Loading pretrained model and when execute `optimizer.step` get error

Igo312 · October 14, 2020, 11:25am

when I loaded a pretrained model and try to continue the training.I found when model executes optimizer.step() it cause error as following:

File "/home/f523/anaconda3/envs/rsy/lib/python3.6/site-packages/torch/optim/adam.py", line 110, in step
p.addcdiv_(exp_avg, denom, value=-step_size)
RuntimeError: output with shape [1, 256, 1, 1] doesn't match the broadcast shape [2, 256, 1, 1]

So I check the p.addcdiv by using try-except
However when breakpoint appears in the except case, I output the exp_avg and denom. I find they getting same shape.

denom.shape
Out[2]: torch.Size([2, 256, 1, 1])
exp_avg.shape
Out[3]: torch.Size([2, 256, 1, 1])

However the p.addcdiv_ still get same error information.

Dose output is different from exp_avg or denom?
I use two gpu to train it. And I have already used one gpu and two gpu to reloaded it and both failed.
So what should I do ?

fadetoblack · October 14, 2020, 11:37am

Can you please show us a snippet of your code which is throwing the error?

Also please check if this error persists if SGD is used instead of Adam. If that’s the case, then there might be an issue with batch size mismatch.

Igo312 · October 18, 2020, 11:49am

sorry for late. I am not sure what part of code should I post, here’s my loading weights and backforward the loss scripts:

# load weights part
    def load_my_model(self, args):
        # self.model, self.optimizer, start_epoch = self.load_model(self.model, self.optimizer, args.model_dir)
        weights = torch.load(args.model_dir)
        pretrained_dict = weights['model_state_dict']
        # only load that existent model
        model_dict = self.model.state_dict()
        #  delete the keys that does not belong to model_dict
        for k in list(pretrained_dict.keys()):
            if k[:2] == 'hm':
                continue
            if 'module.' + k in model_dict:
                model_dict['module.' + k] = pretrained_dict[k]
            elif 'module_list.' + k in model_dict:
                model_dict['module_list.' + k] = pretrained_dict[k]
        print('model weights loaded')
       
        # 更新现有的model_dict
        # model_dict.update(pretrained_dict)
        self.model.load_state_dict(model_dict)

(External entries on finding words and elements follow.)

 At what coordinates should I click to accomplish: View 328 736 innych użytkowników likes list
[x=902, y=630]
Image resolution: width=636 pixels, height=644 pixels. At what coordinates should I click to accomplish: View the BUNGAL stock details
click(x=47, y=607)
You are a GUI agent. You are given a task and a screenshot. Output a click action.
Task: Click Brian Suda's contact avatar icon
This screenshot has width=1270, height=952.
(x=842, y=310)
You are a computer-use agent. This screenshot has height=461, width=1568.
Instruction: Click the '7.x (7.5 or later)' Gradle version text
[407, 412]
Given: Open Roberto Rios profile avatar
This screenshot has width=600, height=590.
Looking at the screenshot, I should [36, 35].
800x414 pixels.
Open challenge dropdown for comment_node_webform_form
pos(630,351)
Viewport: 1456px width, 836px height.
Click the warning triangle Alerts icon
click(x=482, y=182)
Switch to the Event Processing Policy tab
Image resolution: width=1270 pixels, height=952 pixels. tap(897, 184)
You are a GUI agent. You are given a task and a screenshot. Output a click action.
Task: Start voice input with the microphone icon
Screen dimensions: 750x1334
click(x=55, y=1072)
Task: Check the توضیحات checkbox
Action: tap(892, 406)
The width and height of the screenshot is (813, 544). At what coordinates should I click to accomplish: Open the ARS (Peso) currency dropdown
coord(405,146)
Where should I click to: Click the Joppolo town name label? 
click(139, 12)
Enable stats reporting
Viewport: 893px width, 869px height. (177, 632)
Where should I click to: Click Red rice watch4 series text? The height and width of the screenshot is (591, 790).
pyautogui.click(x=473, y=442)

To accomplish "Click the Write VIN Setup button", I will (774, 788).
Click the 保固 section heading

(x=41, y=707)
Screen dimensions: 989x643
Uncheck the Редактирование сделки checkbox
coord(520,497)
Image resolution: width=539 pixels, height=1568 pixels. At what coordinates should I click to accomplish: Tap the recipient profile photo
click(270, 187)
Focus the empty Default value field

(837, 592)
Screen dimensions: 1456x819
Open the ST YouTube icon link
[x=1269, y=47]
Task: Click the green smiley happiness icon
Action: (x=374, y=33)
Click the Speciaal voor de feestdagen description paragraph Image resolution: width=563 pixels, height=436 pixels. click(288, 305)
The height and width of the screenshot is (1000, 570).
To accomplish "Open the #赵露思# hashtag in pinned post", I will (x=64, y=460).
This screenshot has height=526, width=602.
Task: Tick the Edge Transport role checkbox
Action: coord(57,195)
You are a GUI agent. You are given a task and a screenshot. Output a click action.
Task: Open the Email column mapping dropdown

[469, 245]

        op_dict = self.optimizer.state_dict()
        pretrained_dict = weights['optimizer_state_dict']
        for k in list(pretrained_dict.keys()):
            if k in op_dict:
                op_dict[k] = pretrained_dict[k]
            elif 'module.' + k in op_dict:
                op_dict['module.' + k] = pretrained_dict[k]
            elif 'module_list.' + k in op_dict:
                op_dict['module_list.' + k] = pretrained_dict[k]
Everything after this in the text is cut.